Genetic mapping of EST-SSRs, SSR and InDels to improve saturation of genomic regions in a previously developed sunflower map
Paola Talia1 · Verónica Nishinakamasu1 · Horacio Esteban Hopp1, 2 · Ruth Amelia Heinz1, 2 · Norma Paniego*1
de Biotecnología, CICVyA, CNIA, INTA Castelar, Buenos Aires, Argentina
*Corresponding autor: email@example.com
Financial support: This work was supported by INTA-AEBIO1330 /241331, and granted from the Agencia Nacional de Promoción Científica y Tecnológica (ANPCyT/ PAV2004-137), Argentina.
Keywords: EST-SSR, InDels, linkage map, SSR, sunflower.

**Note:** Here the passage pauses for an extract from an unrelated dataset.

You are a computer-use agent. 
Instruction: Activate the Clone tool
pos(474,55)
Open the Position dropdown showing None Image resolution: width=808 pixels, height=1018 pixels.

In order to saturate a sunflower genetic map and facilitate marker-assisted selection (MAS) breeding for stress response, it is necessary to enhance map saturation with molecular markers localized in linkage groups associated to genomic regions involved in these traits. This work describes the identification and characterization of 1,134 simple sequence repeat (SSR) containing expressed sequence tags (ESTs) from unigenes available databases. Twelve of these functional markers as well as 41 public SSR markers were successfully localized in linkage groups, thus contributing to the saturation of specific regions on a reference genetic-linkage-map derived from recombinant inbred lines (RIL) mapping population from the cross between PAC2 x RHA266 lines. The enriched map includes 547 markers (231 SSR, 9 EST-SSR, 3 insertions/deletions (InDels) and 304 amplified fragment length polymorphisms (AFLPs) distributed in 17 linkage groups (LG), spanning genetic size to 1,942.3 cM and improving its mean density to 3.6 cM per locus. As consequence, no gaps longer than 13.2 cM remain uncovered throughout the entire map, which increases the feasibility of detecting genes or traits of agronomic importance in sunflower.